Task objective: Reproduce, exactly, the lines of the material below from the line containing "Screen dimensions: 585x460" through the line containing "You are a computer-use", with both end lines included and nothing else.

Records for this exercise Start Marker

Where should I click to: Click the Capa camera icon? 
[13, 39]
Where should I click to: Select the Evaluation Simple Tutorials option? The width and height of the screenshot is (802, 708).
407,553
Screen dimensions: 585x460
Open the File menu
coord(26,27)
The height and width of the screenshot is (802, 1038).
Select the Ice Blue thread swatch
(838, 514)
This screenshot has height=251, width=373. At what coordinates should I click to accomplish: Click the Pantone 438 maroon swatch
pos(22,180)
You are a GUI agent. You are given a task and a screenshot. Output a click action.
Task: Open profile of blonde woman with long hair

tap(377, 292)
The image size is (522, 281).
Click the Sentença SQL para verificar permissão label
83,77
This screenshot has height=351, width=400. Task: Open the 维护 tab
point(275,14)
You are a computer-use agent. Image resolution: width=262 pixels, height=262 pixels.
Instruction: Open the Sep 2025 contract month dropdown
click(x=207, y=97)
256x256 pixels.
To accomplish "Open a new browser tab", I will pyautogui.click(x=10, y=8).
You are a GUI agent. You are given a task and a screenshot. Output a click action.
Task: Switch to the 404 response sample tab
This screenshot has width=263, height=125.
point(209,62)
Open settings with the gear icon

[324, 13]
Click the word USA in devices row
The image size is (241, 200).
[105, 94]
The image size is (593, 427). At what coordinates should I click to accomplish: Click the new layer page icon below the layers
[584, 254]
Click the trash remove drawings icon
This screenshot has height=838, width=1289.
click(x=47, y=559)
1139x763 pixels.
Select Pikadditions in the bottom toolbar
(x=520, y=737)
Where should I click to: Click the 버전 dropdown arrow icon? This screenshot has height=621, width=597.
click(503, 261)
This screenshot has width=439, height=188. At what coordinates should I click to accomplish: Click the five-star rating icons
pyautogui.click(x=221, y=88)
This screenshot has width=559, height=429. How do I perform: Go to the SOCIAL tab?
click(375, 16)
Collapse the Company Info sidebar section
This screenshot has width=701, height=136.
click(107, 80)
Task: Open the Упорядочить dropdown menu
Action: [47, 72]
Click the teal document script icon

Records for this exercise End Marker

Response to the task:
Screen dimensions: 585x460
Open the File menu
coord(26,27)
The height and width of the screenshot is (802, 1038).
Select the Ice Blue thread swatch
(838, 514)
This screenshot has height=251, width=373. At what coordinates should I click to accomplish: Click the Pantone 438 maroon swatch
pos(22,180)
You are a GUI agent. You are given a task and a screenshot. Output a click action.
Task: Open profile of blonde woman with long hair

tap(377, 292)
The image size is (522, 281).
Click the Sentença SQL para verificar permissão label
83,77
This screenshot has height=351, width=400. Task: Open the 维护 tab
point(275,14)
You are a computer-use agent. Image resolution: width=262 pixels, height=262 pixels.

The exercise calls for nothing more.